Para que o procedimento fosse concluído, um dos pacientes afirmou ao site que familiares se deslocaram até a cidade de Cobija, lado boliviano, para comprar linha. O descaso revoltou os familiares que resolveram denunciar o caso à imprensa local.

Segundo a denúncia, o fato não é isolado e a falta de uma simples linha para ser usada nas cirurgias já dura uma semana.

“Quem precisar realizar alguma situação que necessite ser ‘costurado’, tem que ir comprar fora do hospital, em Cobija. Já imaginou se acontecesse um acidente em que várias pessoas precisassem desse tipo de cuidados?”, desabafou um acompanhante.

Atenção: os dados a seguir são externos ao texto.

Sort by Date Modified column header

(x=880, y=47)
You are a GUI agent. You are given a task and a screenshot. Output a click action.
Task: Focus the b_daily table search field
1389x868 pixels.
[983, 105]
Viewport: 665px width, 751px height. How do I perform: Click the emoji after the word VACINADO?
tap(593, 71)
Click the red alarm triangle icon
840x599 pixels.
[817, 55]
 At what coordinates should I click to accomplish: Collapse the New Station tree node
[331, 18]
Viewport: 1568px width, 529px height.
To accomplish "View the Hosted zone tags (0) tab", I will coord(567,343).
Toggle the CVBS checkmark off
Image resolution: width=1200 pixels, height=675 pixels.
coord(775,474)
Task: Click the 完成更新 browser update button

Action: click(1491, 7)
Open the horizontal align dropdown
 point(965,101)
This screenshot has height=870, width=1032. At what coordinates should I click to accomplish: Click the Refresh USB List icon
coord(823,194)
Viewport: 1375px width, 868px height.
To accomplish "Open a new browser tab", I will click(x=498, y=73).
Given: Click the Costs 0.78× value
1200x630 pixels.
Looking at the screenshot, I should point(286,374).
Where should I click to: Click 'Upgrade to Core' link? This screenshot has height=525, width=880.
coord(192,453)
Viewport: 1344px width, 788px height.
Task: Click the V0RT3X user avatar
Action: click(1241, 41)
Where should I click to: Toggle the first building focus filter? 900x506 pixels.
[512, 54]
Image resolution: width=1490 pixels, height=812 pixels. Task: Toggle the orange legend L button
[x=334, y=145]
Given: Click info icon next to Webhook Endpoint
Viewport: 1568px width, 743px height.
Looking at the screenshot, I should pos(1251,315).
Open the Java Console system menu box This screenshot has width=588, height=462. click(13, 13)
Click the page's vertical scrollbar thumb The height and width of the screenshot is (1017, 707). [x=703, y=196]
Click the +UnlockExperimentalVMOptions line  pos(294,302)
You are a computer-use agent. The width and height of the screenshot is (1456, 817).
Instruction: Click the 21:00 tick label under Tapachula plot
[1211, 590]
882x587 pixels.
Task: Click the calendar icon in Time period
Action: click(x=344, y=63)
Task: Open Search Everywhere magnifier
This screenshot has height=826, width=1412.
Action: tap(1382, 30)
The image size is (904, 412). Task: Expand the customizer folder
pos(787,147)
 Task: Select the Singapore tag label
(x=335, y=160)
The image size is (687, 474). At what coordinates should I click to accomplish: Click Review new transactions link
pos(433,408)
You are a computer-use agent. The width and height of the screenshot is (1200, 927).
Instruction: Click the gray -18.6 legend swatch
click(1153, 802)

Servidores que não quiseram se identificar denunciaram também que não é apenas linha que falta no hospital, outros materiais essenciais como agulhas, medicamentos e chapas de raio-x também estariam em falta.

Uma servidora diz que ocorre falha por parte da Secretaria de Saúde (Sesacre) em atender em tempo hábil o abastecimento de materiais no hospital que atender moradores de toda região do Alto Acre.

A reportagem da Folha do Acre entrou em contato com a assessoria de comunicação da Sesacre, que ficou de entrar em contato com a direção do hospital e enviar nota à redação, mas até o fechamento desta matéria não foi enviada a resposta. O espaço fica reservado para os devidos esclarecimentos.